Course responsible: Cecilia Marie Futsæther

ECTS credits: 10

Faculty: Faculty of Science and Technology

Teaching language: NO

(NO=norsk, EN=Engelsk)

(NO=norsk, EN=Engelsk)

Teaching exam periods:

This course starts in Autumn parallel. This course has teaching/evaluation in Autumn parallel.

Course frequency: Annually

First time: 2009H

Course contents:

Teaching structure: Two 2-hour lectures per week. One 2-hour calculation lecture per week, and one 2-hour calculation exercise per week.

Contents: Pressure, temperature, density, energy, physical properties of pure substances, state equations, energy transport by heat, work and mass. 1st and 2nd law of thermodynamics. Heat capacity. Entropy. Cyclic processes. Heat engines, refrigeration, heat pumps. Electrostatics and charge. Electric forces and fields. Electric current, circuits and circuit elements. Magnetic fields and forces. Electromagnetic induction. Alternating currents. Generators, transformers . Electromagnetic radiation. Light. Interference and diffraksjon.

Learning outcome:

Thermal physics: The aim is to understand and master the fundamental principles of classical macroscopic thermal physics.

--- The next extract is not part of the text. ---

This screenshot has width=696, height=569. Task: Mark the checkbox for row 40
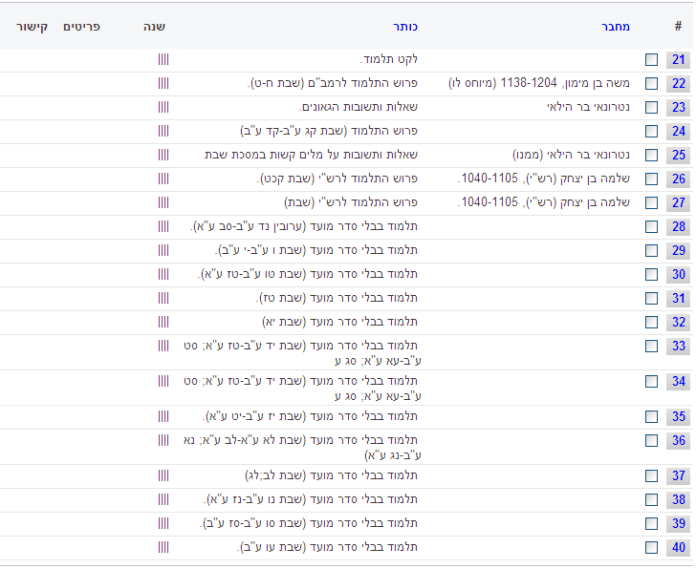pos(651,548)
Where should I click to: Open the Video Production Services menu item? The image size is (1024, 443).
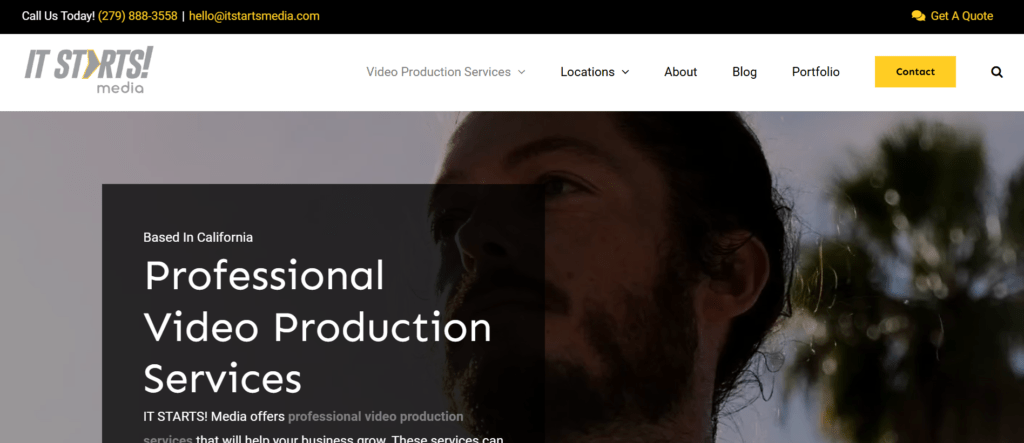coord(438,72)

The student should be able to calculate important parameters for machines that produce or use energy and work.

- Understand and be able to use the laws of thermodynamics and fundamental thermodynamics parameters.
- Be able to describe, understand and calculate: Properties of pure substances, energy transport and energy use in cyclic processes.
- Solve and analyse mathematical models for energy conservation, energy transport and conversion.
- Understand thermodynamical principles such that the student can contribute to effective energy use in our industrial society.

Electromagnetism and optics: The aim is to understand and master the fundamental principles of classical electromagnetism. The student should be able to analyse simple electrical circuits, systems and electric motors, and understand how simple circuit components function.

- Electrostatics and charge. Electrical forces and fields. Electrical current and circuits. Magnetic fields and forces. Electromagnetic induction. Alternating currents. Maxwell's equations. Electromagnetic spectrum. Light. Interference and diffraction.

The students should be able to:

- Analyse and solve physical problems.
- Explain natural phenomena using fundamental laws and principles.

The student should understand how fundamental knowledge of physics can be used to describe the world we live in and to develop our technological society.

Learning activities:

LECTURES where central concepts, theories and examples are covered.

CALCULATION LECTURS where advanced problems are discussed and solved.

CALCULATION EXERCISES where problems are discussed and solved.

SELF-ORGANISED COLLOQUIA AND INDEPENDENT STUDIES where students work independently, read and discuss theory, calculate and discuss exercises and solve modelling exercises.

Teaching support:

Web page with course information, message service and learning resources. By appointment, the student will be able to meet the lecturer and the assistant teachers outside the structured teaching time.

Syllabus:

A detailed syllabus will be handed out.

Prerequisites:

FYS101, MATH111, MATH112

Recommended prerequisites:

FYS155 and MATH113 should be taken in parallel.

Mandatory activity:

Mandatory exercises handed in on exercise hours.

Assessment:

Written end of term exam (3.5 h).

Nominal workload:

300 hrs including lectures and other classes.

Entrance requirements:

Special requirements in Science

Reduction of credits:

50% overlap with FYS102A.

Type of course:

The lecture period lasts 14 weeks. The equivalent of 13 weeks of organized lectures will be offered. One week will be made available for individual study or exam preparation. Lectures: 2 hours twice a week for 13 weeks = 52 hours. Calculation lectures: 2 hours per week for 13 weeks = 26 hours. Mathematics exercises: 2 hours per week for 13 weeks = 26 hours.

Examiner:

The external and internal examiner jointly prepare the exam questions and the correction manual. The external examiner reviews the internal examiner's examination results by correcting a random sample of candidate's exams as a calibration according to the Department's guidelines for examination markings.

Allowed examination aids: B2 Calculator handed out, other aids as specified

Examination details: One written exam: A - E / F